◆ **STATED EXERCISE**: Please change "Instruction" to "Command" throughout the items below and leave everything else unchanged.

[Start of RECORDED DATA]

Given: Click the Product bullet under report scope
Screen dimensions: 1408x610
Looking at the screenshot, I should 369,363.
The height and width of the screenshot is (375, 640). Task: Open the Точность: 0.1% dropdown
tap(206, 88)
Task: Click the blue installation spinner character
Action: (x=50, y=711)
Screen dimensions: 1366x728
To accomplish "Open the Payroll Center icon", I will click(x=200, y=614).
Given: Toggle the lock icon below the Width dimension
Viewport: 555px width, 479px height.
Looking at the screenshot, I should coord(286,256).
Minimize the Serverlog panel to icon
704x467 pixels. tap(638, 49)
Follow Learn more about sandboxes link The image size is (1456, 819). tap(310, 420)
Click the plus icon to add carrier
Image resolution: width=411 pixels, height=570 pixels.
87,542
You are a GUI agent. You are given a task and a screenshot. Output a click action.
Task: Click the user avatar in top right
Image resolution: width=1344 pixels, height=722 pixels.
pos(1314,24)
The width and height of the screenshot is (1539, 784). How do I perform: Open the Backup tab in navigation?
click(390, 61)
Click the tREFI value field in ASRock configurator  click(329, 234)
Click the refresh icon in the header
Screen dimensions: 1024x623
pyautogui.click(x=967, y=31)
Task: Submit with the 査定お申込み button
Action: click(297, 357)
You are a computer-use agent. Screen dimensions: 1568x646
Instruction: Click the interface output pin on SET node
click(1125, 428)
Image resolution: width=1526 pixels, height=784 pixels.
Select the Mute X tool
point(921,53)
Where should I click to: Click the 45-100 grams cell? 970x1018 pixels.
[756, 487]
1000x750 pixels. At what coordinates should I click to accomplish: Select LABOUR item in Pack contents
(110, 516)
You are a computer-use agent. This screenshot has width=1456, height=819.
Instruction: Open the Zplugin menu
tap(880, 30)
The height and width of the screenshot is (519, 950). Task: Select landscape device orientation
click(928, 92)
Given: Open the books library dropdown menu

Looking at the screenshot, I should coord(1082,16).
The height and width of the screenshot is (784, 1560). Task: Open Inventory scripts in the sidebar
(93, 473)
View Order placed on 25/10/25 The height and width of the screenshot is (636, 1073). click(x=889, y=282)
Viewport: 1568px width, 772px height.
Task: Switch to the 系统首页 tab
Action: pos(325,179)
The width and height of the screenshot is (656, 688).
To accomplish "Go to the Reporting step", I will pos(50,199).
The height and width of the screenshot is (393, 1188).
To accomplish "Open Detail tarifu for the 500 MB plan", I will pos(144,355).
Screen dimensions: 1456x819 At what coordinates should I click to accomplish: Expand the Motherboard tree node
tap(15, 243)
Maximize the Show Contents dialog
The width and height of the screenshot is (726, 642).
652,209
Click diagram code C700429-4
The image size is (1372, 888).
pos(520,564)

[End of RECORDED DATA]

◆ **RESULT OF THIS TASK**:
Given: Click the Product bullet under report scope
Screen dimensions: 1408x610
Looking at the screenshot, I should 369,363.
The height and width of the screenshot is (375, 640). Task: Open the Точность: 0.1% dropdown
tap(206, 88)
Task: Click the blue installation spinner character
Action: (x=50, y=711)
Screen dimensions: 1366x728
To accomplish "Open the Payroll Center icon", I will click(x=200, y=614).
Given: Toggle the lock icon below the Width dimension
Viewport: 555px width, 479px height.
Looking at the screenshot, I should coord(286,256).
Minimize the Serverlog panel to icon
704x467 pixels. tap(638, 49)
Follow Learn more about sandboxes link The image size is (1456, 819). tap(310, 420)
Click the plus icon to add carrier
Image resolution: width=411 pixels, height=570 pixels.
87,542
You are a GUI agent. You are given a task and a screenshot. Output a click action.
Task: Click the user avatar in top right
Image resolution: width=1344 pixels, height=722 pixels.
pos(1314,24)
The width and height of the screenshot is (1539, 784). How do I perform: Open the Backup tab in navigation?
click(390, 61)
Click the tREFI value field in ASRock configurator  click(329, 234)
Click the refresh icon in the header
Screen dimensions: 1024x623
pyautogui.click(x=967, y=31)
Task: Submit with the 査定お申込み button
Action: click(297, 357)
You are a computer-use agent. Screen dimensions: 1568x646
Command: Click the interface output pin on SET node
click(1125, 428)
Image resolution: width=1526 pixels, height=784 pixels.
Select the Mute X tool
point(921,53)
Where should I click to: Click the 45-100 grams cell? 970x1018 pixels.
[756, 487]
1000x750 pixels. At what coordinates should I click to accomplish: Select LABOUR item in Pack contents
(110, 516)
You are a computer-use agent. This screenshot has width=1456, height=819.
Command: Open the Zplugin menu
tap(880, 30)
The height and width of the screenshot is (519, 950). Task: Select landscape device orientation
click(928, 92)
Given: Open the books library dropdown menu

Looking at the screenshot, I should coord(1082,16).
The height and width of the screenshot is (784, 1560). Task: Open Inventory scripts in the sidebar
(93, 473)
View Order placed on 25/10/25 The height and width of the screenshot is (636, 1073). click(x=889, y=282)
Viewport: 1568px width, 772px height.
Task: Switch to the 系统首页 tab
Action: pos(325,179)
The width and height of the screenshot is (656, 688).
To accomplish "Go to the Reporting step", I will pos(50,199).
The height and width of the screenshot is (393, 1188).
To accomplish "Open Detail tarifu for the 500 MB plan", I will pos(144,355).
Screen dimensions: 1456x819 At what coordinates should I click to accomplish: Expand the Motherboard tree node
tap(15, 243)
Maximize the Show Contents dialog
The width and height of the screenshot is (726, 642).
652,209
Click diagram code C700429-4
The image size is (1372, 888).
pos(520,564)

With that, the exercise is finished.